PROMPT: For the listing below, return the line containing "How do I perform: Click the Eclipse", the line containing "Open the レンダリング", and all lines in between, exactly as written and nothing else.

EXTRACTED INFORMATION:
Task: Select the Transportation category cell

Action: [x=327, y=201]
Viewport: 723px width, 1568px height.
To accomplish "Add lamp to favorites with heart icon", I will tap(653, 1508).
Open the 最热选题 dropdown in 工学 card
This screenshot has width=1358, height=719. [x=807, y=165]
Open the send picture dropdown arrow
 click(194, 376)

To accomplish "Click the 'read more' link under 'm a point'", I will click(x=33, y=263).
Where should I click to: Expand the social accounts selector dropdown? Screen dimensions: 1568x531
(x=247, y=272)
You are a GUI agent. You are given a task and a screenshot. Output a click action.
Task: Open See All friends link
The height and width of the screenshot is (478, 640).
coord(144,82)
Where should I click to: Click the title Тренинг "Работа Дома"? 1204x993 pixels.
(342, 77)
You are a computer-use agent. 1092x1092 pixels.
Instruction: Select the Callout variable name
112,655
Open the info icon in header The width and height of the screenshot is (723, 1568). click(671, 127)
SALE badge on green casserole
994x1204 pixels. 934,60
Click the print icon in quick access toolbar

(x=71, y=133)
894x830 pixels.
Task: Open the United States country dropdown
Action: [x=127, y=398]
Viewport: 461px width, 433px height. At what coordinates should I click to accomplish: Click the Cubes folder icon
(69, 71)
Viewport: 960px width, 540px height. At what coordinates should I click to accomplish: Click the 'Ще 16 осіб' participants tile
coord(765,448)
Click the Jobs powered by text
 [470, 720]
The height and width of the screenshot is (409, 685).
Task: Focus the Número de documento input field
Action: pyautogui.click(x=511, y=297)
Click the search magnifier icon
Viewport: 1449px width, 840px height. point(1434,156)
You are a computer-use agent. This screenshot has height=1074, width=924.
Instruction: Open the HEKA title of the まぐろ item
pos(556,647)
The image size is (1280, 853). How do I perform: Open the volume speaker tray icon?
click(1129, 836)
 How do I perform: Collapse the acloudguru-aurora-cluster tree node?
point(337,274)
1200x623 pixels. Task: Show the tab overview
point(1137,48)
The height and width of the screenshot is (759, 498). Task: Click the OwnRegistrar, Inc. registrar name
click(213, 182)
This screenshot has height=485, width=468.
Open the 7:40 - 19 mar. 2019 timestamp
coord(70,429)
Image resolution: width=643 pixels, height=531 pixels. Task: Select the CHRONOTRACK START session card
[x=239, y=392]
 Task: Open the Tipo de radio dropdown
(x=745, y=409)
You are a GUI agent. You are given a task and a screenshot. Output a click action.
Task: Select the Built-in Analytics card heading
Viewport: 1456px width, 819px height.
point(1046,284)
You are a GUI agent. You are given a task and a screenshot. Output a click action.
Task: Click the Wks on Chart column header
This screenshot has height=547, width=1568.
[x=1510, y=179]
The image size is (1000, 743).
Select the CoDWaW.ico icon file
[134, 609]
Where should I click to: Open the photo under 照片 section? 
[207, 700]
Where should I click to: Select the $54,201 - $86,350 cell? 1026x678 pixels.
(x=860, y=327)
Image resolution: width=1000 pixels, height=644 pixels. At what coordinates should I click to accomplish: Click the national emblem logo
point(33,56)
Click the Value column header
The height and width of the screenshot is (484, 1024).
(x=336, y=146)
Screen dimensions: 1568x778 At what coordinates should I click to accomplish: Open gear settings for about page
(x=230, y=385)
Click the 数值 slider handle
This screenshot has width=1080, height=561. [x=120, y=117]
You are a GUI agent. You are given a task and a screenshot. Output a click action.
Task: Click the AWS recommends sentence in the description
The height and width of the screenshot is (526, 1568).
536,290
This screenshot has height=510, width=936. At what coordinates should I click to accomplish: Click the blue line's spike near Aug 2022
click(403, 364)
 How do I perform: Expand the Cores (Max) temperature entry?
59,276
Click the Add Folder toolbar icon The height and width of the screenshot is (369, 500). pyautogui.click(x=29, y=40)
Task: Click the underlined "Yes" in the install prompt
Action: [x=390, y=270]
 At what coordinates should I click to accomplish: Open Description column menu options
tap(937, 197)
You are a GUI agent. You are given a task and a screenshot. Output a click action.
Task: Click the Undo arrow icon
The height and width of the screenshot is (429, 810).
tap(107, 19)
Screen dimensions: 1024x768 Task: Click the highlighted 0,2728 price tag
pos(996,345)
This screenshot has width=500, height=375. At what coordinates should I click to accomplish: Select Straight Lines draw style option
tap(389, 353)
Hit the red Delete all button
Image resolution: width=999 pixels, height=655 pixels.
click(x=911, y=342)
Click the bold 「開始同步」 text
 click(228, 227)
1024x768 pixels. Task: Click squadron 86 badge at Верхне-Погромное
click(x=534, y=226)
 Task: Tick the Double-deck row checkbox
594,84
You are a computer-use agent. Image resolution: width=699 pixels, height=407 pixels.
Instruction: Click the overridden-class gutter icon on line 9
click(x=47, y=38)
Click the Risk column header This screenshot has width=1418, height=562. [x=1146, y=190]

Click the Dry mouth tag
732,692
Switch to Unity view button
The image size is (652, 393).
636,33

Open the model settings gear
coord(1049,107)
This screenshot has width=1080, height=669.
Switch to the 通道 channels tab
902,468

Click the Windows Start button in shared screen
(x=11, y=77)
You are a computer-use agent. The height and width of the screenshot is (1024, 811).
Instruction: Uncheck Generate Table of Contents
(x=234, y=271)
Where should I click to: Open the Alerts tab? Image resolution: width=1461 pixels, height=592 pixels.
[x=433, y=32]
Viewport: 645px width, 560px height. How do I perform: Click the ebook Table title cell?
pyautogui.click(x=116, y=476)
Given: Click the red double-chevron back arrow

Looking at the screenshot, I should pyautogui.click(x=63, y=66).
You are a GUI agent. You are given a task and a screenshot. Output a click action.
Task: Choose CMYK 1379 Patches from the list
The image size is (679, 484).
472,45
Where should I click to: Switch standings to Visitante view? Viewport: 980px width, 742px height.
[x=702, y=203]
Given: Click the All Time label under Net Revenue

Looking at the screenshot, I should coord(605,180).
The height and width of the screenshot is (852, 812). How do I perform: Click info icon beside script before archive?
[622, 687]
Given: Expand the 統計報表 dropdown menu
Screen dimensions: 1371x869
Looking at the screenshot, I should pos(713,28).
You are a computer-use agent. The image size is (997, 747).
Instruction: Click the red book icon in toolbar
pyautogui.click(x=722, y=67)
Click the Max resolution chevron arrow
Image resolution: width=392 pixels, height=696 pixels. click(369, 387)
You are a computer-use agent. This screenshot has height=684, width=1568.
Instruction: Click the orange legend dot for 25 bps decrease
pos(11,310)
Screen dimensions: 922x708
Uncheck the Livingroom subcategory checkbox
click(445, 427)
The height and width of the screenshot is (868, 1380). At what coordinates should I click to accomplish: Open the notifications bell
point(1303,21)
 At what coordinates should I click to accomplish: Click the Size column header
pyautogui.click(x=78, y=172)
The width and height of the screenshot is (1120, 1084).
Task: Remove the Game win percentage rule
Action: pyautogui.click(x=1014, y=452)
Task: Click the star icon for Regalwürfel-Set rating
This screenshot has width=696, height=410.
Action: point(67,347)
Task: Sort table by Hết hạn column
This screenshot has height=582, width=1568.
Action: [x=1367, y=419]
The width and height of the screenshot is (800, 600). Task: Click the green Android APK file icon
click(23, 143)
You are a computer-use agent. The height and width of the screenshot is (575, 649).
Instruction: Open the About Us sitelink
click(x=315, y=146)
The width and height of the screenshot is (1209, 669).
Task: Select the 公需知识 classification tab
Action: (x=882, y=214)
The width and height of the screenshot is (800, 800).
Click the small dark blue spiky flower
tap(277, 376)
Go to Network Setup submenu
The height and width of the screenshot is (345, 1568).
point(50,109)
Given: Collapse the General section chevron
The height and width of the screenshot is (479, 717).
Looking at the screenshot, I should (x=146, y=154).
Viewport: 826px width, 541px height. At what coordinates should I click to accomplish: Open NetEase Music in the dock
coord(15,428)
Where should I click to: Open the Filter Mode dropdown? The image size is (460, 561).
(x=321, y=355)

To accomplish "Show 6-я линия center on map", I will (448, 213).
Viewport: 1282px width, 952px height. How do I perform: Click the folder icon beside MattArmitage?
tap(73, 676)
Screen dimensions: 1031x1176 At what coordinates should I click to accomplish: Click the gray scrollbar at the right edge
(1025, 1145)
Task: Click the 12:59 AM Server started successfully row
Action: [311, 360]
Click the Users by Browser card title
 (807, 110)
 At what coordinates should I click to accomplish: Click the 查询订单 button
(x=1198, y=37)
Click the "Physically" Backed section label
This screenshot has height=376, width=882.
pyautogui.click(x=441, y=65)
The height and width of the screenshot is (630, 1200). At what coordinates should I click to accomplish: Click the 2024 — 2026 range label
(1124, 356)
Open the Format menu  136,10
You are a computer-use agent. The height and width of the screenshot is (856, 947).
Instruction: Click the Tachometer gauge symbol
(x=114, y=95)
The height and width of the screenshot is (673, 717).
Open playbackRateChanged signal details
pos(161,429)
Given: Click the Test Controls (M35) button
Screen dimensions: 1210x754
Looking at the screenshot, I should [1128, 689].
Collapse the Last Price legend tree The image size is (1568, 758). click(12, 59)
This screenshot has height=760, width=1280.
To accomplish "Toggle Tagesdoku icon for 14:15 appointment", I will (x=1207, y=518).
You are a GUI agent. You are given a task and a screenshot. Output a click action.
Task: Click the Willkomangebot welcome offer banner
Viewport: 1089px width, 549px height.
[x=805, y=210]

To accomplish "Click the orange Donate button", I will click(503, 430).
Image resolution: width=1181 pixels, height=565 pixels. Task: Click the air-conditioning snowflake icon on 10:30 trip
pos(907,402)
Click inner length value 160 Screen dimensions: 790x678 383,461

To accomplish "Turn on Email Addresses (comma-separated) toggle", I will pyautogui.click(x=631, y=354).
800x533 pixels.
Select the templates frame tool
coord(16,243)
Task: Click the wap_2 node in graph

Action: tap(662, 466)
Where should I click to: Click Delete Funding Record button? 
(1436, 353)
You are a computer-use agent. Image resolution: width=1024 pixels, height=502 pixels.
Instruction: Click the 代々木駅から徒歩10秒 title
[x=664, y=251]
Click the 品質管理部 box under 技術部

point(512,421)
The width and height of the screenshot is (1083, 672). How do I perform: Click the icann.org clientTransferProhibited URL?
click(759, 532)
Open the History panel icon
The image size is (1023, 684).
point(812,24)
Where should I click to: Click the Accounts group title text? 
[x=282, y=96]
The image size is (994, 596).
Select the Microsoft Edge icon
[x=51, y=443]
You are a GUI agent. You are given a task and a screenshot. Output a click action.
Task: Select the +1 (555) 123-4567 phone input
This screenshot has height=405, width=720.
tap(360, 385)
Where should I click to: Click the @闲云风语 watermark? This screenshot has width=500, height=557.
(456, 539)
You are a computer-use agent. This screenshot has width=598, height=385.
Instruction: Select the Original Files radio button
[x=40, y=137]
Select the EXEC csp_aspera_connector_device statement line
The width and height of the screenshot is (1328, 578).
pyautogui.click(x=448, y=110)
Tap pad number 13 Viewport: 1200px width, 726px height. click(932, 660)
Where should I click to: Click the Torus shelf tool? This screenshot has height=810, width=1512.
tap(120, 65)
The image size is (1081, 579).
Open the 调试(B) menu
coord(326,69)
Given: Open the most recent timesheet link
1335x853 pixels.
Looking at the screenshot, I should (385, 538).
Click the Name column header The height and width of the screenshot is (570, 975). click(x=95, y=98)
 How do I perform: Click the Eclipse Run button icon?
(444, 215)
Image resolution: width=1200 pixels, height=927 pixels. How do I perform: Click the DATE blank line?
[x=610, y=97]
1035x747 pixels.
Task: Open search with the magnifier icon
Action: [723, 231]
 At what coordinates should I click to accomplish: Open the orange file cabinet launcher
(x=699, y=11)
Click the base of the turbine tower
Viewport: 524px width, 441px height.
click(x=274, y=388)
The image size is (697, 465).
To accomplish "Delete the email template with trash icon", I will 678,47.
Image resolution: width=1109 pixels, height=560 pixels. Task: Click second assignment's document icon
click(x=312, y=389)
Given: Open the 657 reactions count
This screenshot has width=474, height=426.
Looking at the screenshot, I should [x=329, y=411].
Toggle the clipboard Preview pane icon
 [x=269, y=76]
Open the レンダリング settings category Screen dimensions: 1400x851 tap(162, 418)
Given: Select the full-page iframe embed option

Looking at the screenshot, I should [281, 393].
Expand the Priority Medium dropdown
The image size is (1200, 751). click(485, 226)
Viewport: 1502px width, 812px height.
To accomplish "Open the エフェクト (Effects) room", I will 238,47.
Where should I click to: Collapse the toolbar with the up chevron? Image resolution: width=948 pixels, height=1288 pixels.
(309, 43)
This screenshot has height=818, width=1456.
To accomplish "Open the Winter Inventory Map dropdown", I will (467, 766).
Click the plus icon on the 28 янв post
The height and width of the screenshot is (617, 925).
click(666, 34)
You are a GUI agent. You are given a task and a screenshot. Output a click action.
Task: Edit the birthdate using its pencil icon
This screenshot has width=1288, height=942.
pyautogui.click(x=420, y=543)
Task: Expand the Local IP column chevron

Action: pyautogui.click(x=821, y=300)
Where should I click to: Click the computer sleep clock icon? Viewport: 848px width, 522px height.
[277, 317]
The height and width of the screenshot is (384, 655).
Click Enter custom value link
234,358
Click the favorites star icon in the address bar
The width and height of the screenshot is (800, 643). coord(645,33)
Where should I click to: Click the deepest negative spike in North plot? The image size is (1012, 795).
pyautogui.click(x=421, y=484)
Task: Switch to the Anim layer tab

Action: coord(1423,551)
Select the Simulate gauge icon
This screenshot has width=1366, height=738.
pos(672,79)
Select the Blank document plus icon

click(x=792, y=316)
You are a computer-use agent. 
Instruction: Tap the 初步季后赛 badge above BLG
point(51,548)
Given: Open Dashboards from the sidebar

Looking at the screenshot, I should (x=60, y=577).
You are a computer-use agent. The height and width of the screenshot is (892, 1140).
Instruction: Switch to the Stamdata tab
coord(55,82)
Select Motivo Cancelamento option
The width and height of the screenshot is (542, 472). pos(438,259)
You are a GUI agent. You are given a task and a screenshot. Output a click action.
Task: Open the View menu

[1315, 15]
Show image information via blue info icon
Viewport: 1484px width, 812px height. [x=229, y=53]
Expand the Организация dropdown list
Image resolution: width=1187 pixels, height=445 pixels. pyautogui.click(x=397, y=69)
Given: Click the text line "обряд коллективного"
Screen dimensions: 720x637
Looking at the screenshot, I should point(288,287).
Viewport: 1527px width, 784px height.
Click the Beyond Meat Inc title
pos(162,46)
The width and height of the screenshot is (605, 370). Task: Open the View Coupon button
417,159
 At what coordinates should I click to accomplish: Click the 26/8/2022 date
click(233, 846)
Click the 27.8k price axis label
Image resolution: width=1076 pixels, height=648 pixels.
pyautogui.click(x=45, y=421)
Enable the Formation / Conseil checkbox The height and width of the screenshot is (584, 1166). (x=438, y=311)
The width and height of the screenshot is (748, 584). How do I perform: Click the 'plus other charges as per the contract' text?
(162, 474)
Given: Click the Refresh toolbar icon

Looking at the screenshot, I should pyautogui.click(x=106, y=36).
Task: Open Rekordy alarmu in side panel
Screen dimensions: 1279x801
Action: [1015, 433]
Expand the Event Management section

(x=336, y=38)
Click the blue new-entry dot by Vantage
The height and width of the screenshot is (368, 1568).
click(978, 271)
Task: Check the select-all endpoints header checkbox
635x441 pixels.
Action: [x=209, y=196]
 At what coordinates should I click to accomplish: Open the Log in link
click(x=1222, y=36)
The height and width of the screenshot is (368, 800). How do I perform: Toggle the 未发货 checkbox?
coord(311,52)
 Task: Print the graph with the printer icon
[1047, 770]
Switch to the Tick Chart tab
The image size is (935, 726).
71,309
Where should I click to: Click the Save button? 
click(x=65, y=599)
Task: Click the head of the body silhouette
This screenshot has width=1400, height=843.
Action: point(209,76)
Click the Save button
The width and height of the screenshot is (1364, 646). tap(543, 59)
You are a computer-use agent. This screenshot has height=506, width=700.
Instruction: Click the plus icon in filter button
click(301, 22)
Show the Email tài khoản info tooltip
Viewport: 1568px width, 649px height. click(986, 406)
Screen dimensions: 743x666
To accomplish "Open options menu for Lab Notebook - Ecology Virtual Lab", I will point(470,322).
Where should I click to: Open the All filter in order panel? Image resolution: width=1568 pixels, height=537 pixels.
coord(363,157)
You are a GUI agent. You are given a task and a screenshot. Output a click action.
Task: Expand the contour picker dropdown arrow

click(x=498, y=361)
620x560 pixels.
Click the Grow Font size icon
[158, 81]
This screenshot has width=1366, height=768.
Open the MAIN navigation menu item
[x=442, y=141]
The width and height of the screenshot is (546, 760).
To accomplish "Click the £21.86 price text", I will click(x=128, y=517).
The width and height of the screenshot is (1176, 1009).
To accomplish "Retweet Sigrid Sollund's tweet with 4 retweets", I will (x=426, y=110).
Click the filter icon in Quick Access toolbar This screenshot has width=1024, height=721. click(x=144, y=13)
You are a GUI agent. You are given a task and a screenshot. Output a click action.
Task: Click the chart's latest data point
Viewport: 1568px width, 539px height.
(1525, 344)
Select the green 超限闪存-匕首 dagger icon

ANSWER TO THE EXERCISE:
 How do I perform: Click the Eclipse Run button icon?
(444, 215)
Image resolution: width=1200 pixels, height=927 pixels. How do I perform: Click the DATE blank line?
[x=610, y=97]
1035x747 pixels.
Task: Open search with the magnifier icon
Action: [723, 231]
 At what coordinates should I click to accomplish: Open the orange file cabinet launcher
(x=699, y=11)
Click the base of the turbine tower
Viewport: 524px width, 441px height.
click(x=274, y=388)
The image size is (697, 465).
To accomplish "Delete the email template with trash icon", I will 678,47.
Image resolution: width=1109 pixels, height=560 pixels. Task: Click second assignment's document icon
click(x=312, y=389)
Given: Open the 657 reactions count
This screenshot has width=474, height=426.
Looking at the screenshot, I should [x=329, y=411].
Toggle the clipboard Preview pane icon
 [x=269, y=76]
Open the レンダリング settings category Screen dimensions: 1400x851 tap(162, 418)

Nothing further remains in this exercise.